SOFIA (Bulgaria), November 13 (SeeNews) – Bulgarian cast iron foundry Tchugunoleene will cut staff by a quarter due to decline in its exports caused by the global financial turmoil, the company said on Thursday.
“The management will lay off 25% of the staff alongside with other measures to cut spending,” Tchugunoleene’s CEO, Vladimir Popov, said in a statement.
The company hopes it will be able to continue production, albeit in reduced volumes, he added.
Local media reported earlier that other companies in Bulgaria’s metal sector are also suffering from lower global prices for their products and some have started cutting jobs. The country’s two chemical fertilizer plants, Agropolichim and Neochim, which are leaders in their sector in southeast Europe, have also said they will temporarily halt operations in view of the crisis.

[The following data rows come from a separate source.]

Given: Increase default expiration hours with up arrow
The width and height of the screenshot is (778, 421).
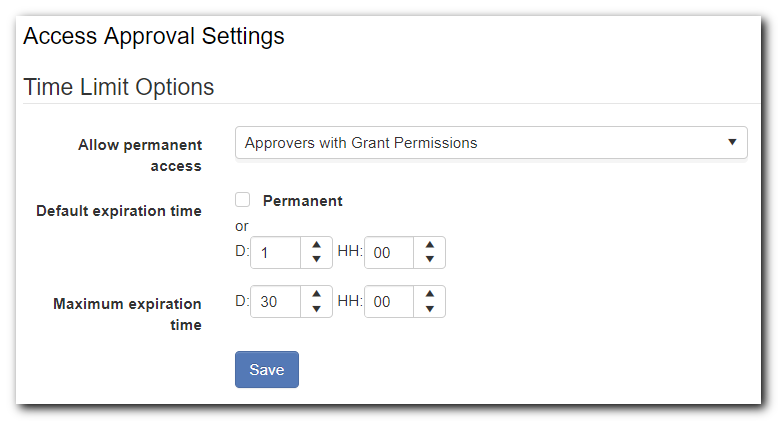Looking at the screenshot, I should [x=430, y=245].
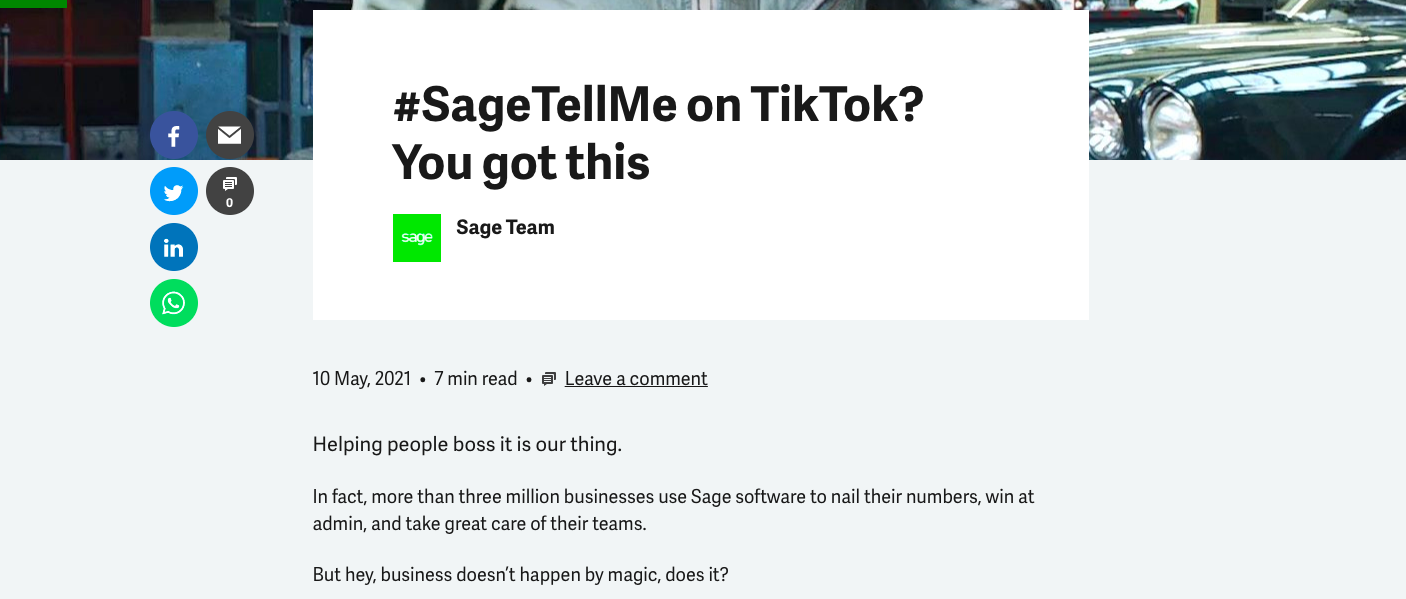This screenshot has width=1406, height=599.
Task: View the Sage Team author profile
Action: point(505,228)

Although the cabinet in Sofia says that the global crisis would only have an indirect effect on the country, which has no direct exposure to toxic U.S. securities, the global financial turmoil seems to have hit the Bulgaria’s emerging economy much harder than expected as metals and chemicals are the key export items for the European Union newcomer, which depends on foreign cash inflow to balance out its huge current account deficit, analysts say.
Tchugunoleene exports nearly 85% of its output and a drop in orders from its key markets like Italy, Germany and France has put it in “an extraordinary situation”, the company said.

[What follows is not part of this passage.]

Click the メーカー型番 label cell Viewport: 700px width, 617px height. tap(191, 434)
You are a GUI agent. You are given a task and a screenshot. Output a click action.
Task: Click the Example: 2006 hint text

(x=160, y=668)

It turned to a half-year net loss of 1.16 million levs ($742,700/598,600 euro) from a net profit of 484,000 levs a year earlier due to rising prices of raw materials and energy supplies.
Tchugunoleene produced 14,936 tonnes of iron castings in the first half of 2008, up 15% on the year. Earlier this year Tchugunoleene said it expects its pre-tax profit to reach 2.23 million levs this year on the back of a projected 52.5% rise in sales revenue.
The company stock lost 21.12% on Thursday to 5.9 levs in turnover of some 500 shares.